==== Provided records

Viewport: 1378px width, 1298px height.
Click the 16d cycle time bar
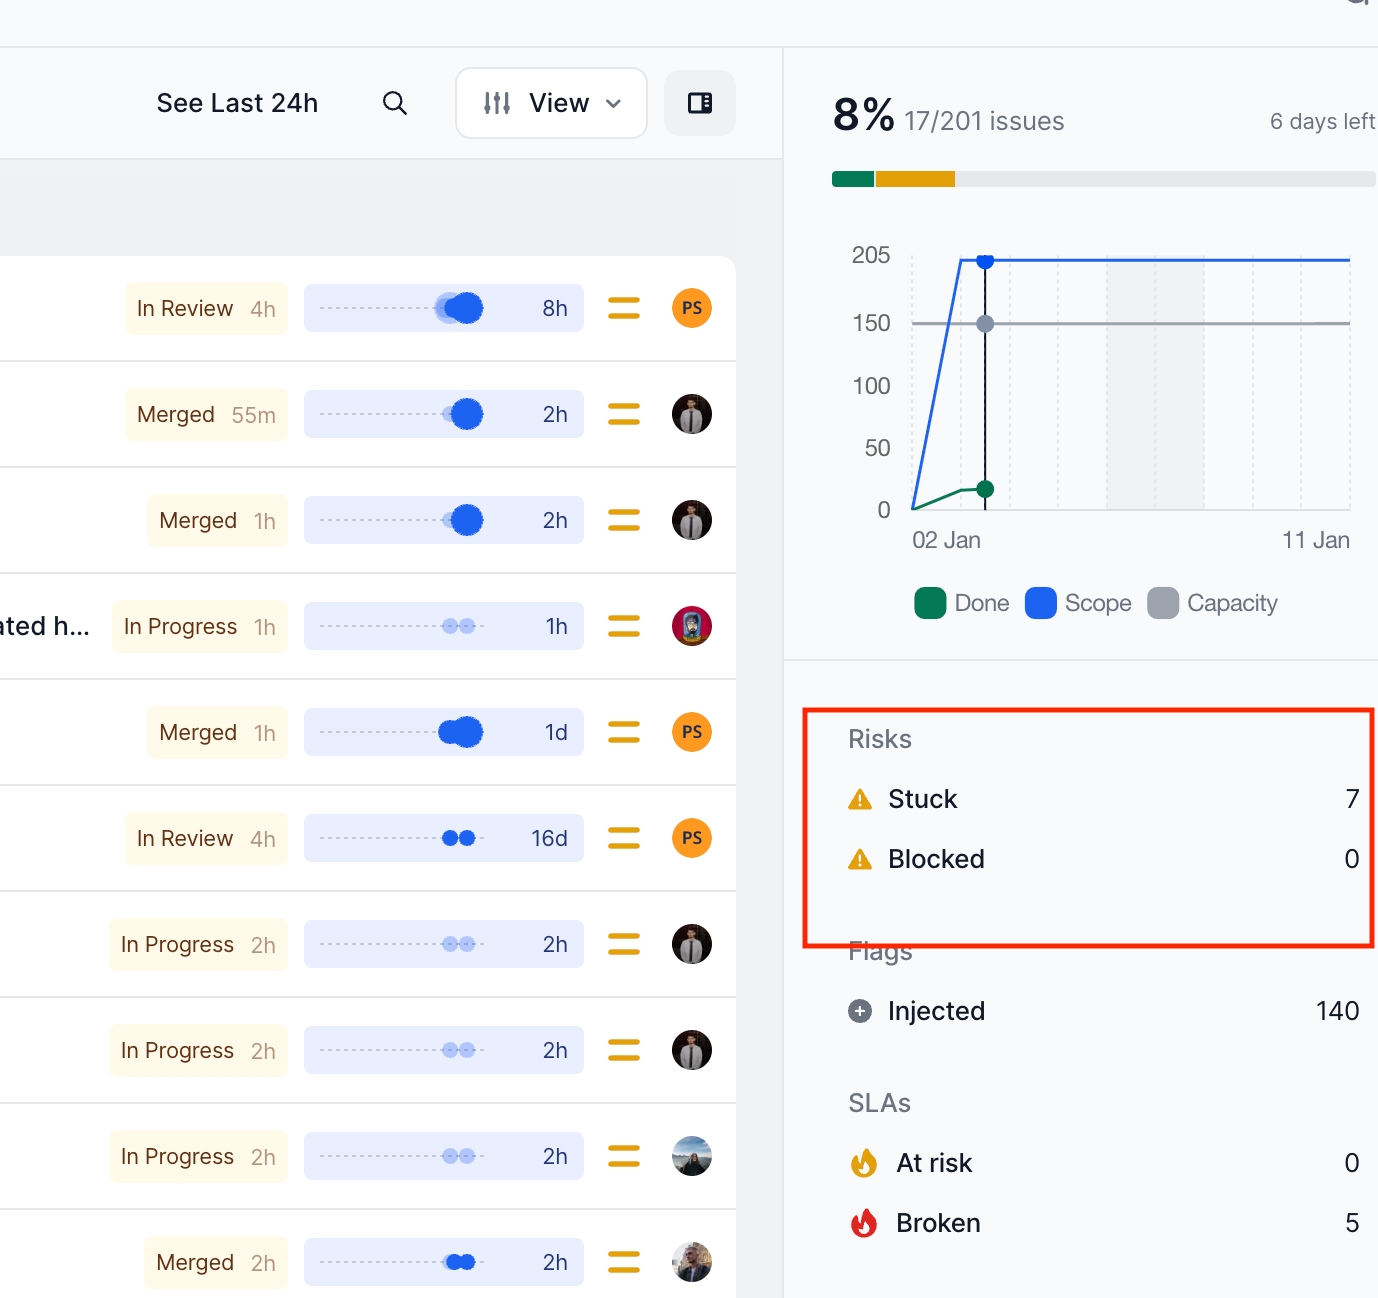(x=443, y=838)
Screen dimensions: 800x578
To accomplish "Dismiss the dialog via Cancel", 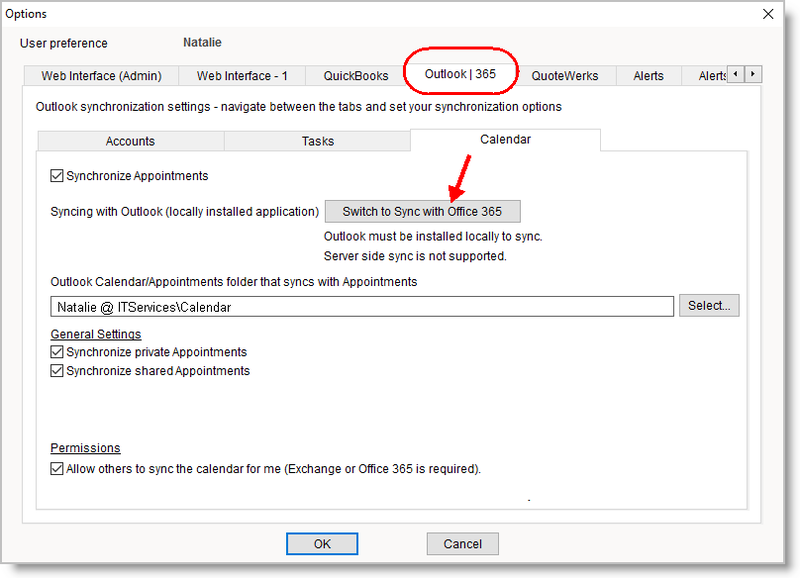I will coord(462,543).
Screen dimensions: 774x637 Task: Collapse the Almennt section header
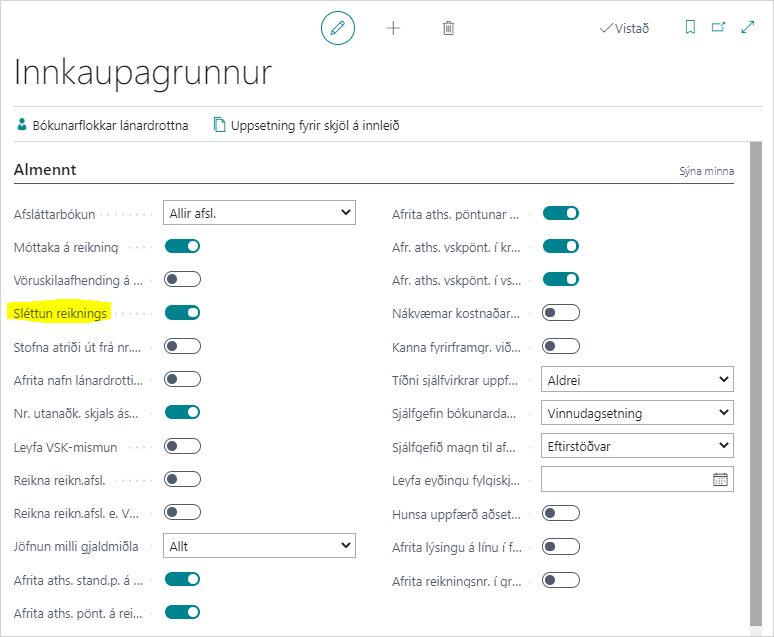pos(45,170)
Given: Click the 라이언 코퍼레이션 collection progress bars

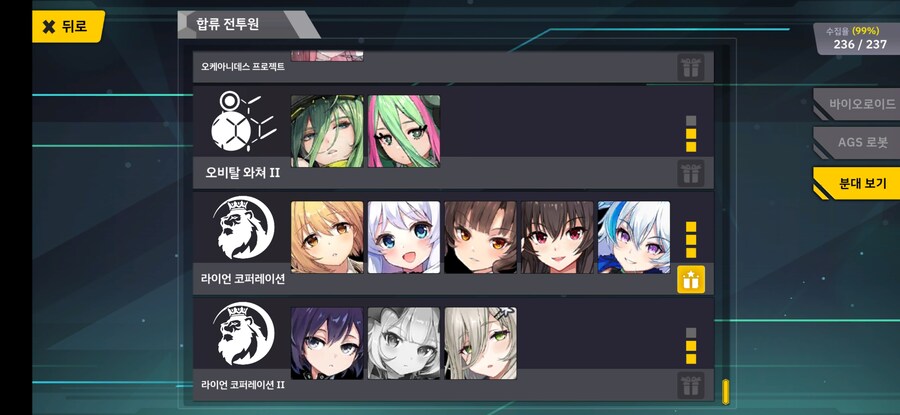Looking at the screenshot, I should pyautogui.click(x=691, y=240).

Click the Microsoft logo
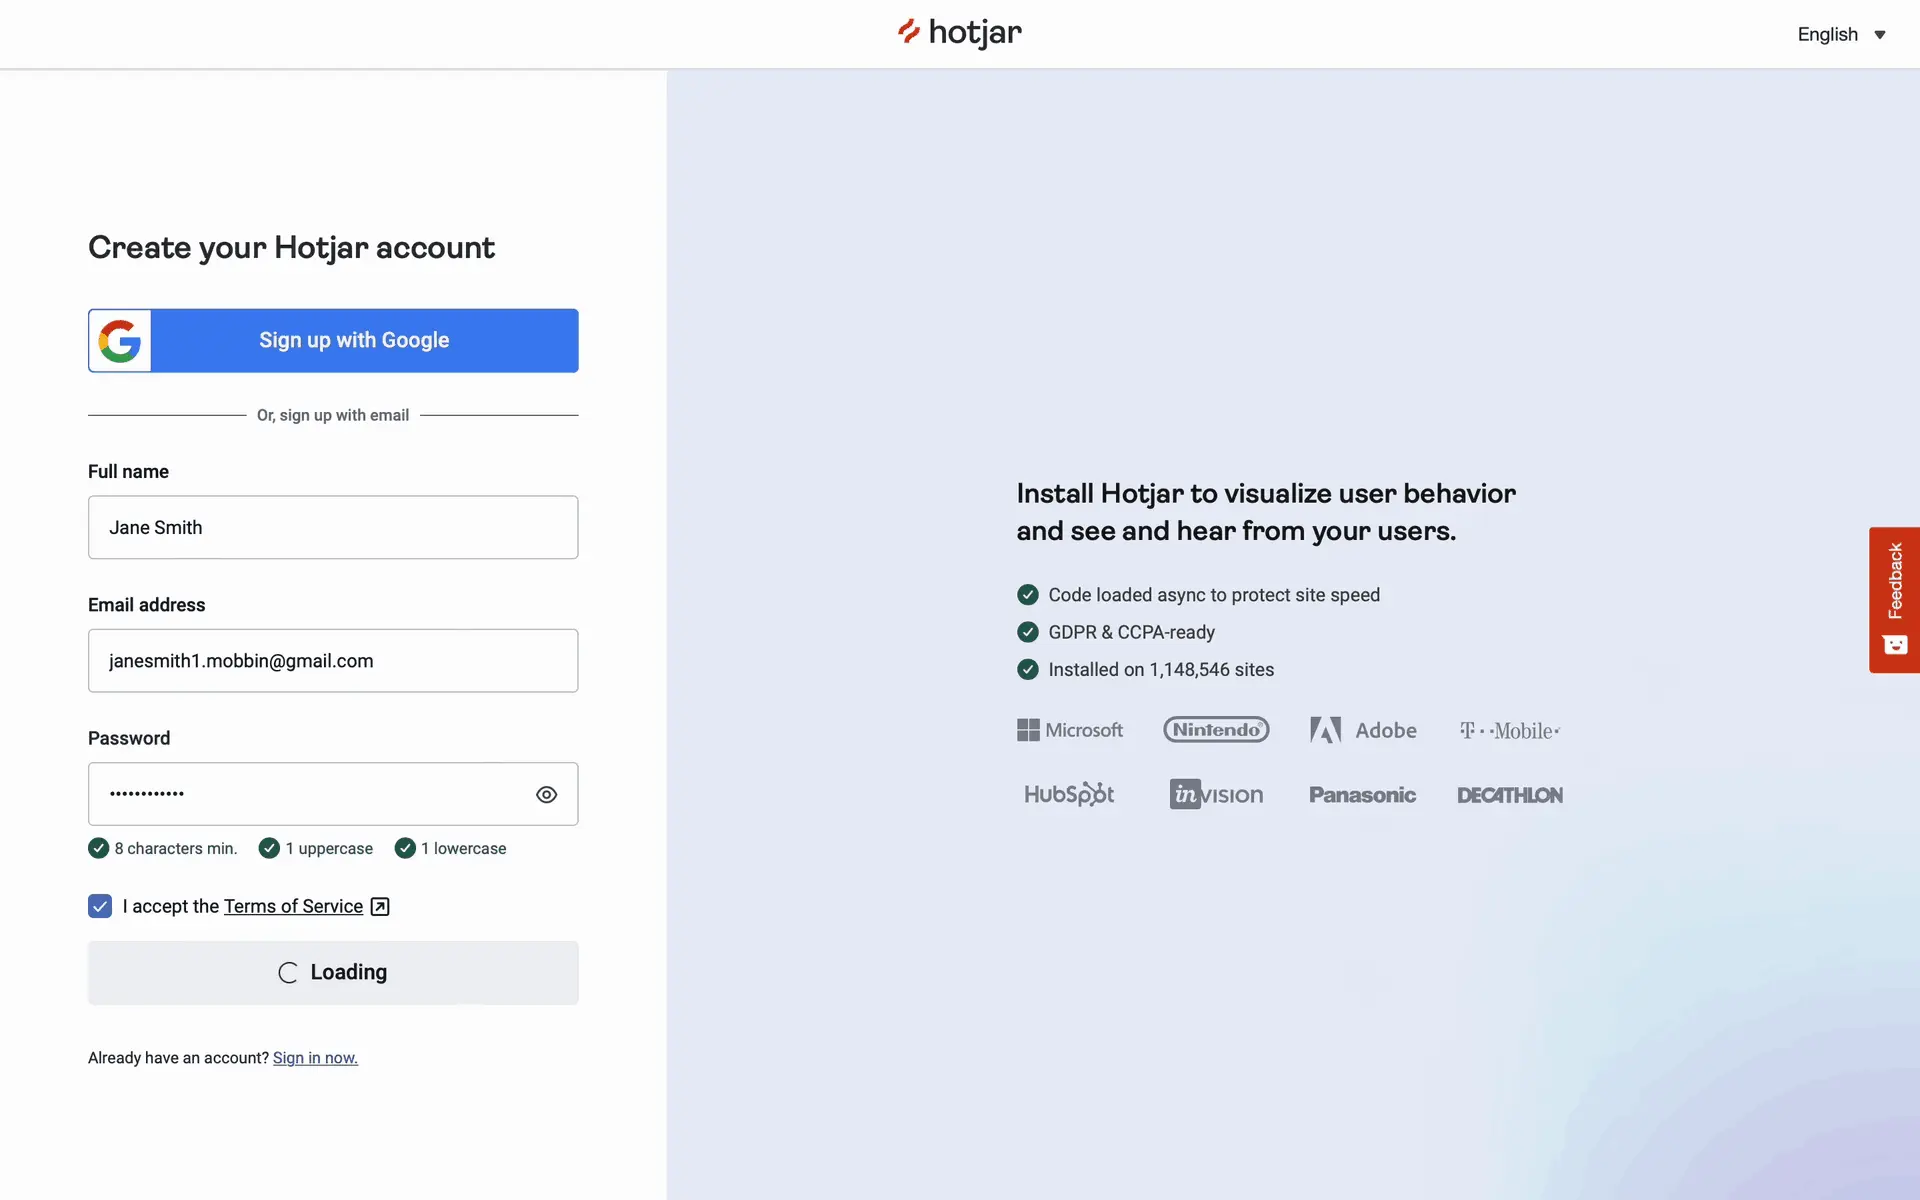tap(1070, 731)
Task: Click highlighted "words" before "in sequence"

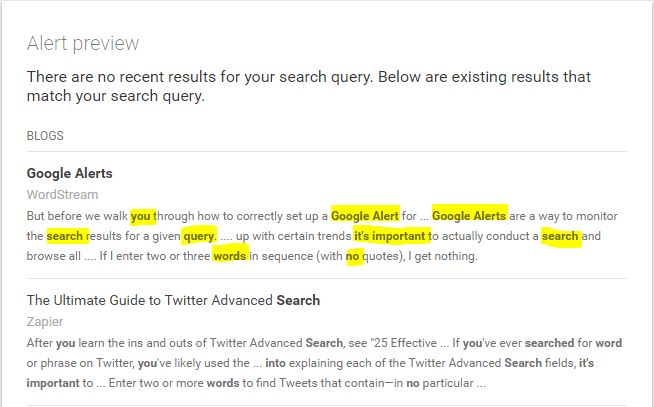Action: tap(229, 256)
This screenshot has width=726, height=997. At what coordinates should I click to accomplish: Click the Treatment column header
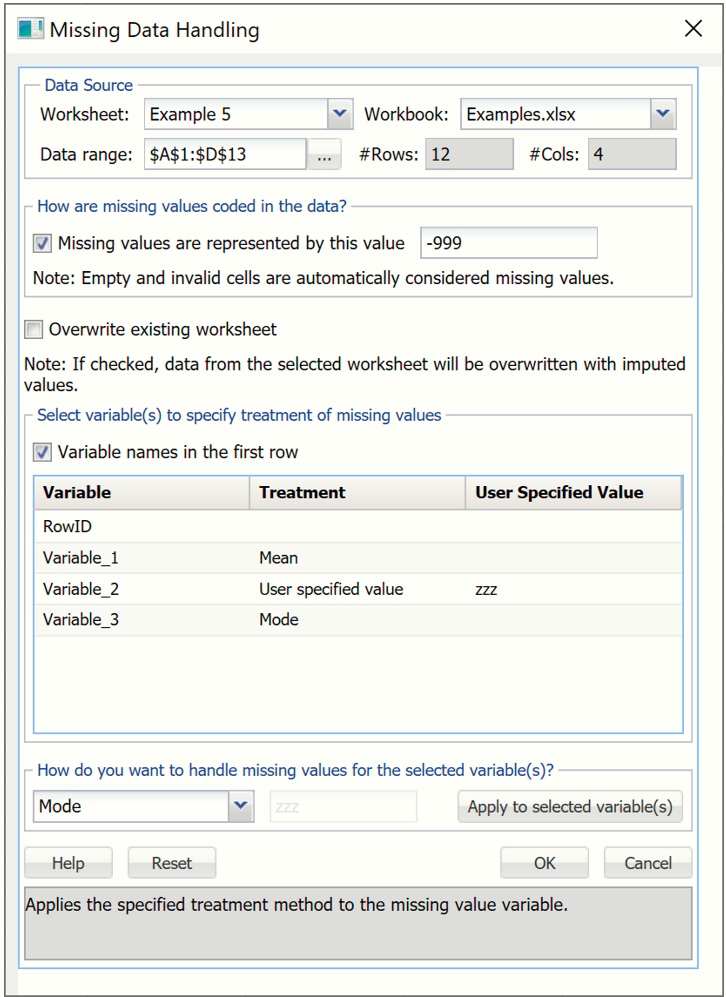pos(356,493)
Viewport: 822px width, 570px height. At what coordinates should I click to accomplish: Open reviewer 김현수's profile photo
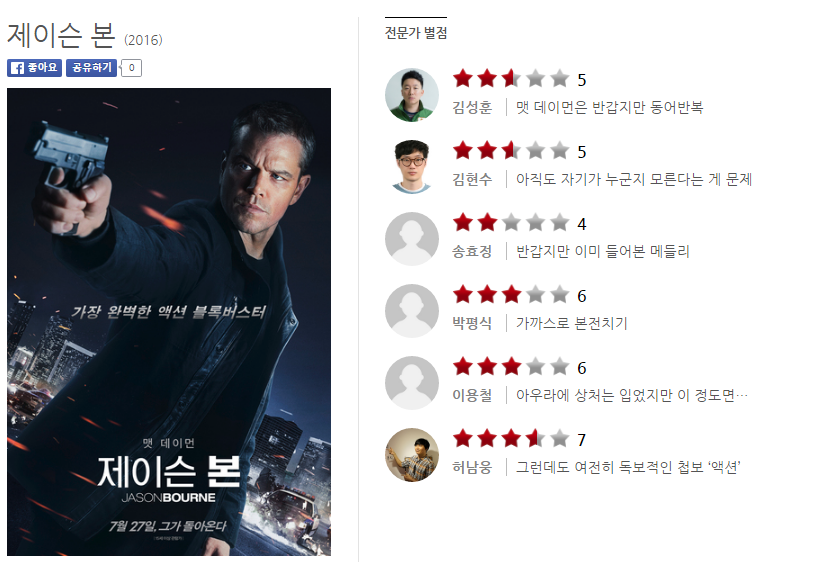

========

### Task prompt
Take the line with "This screenshot has" and each line after it through the end of the material above, and reproduce them exactly, without the pictures.

### Output
This screenshot has width=726, height=997. At what coordinates should I click to accomplish: Click the Treatment column header
pos(356,493)
Viewport: 822px width, 570px height. At what coordinates should I click to accomplish: Open reviewer 김현수's profile photo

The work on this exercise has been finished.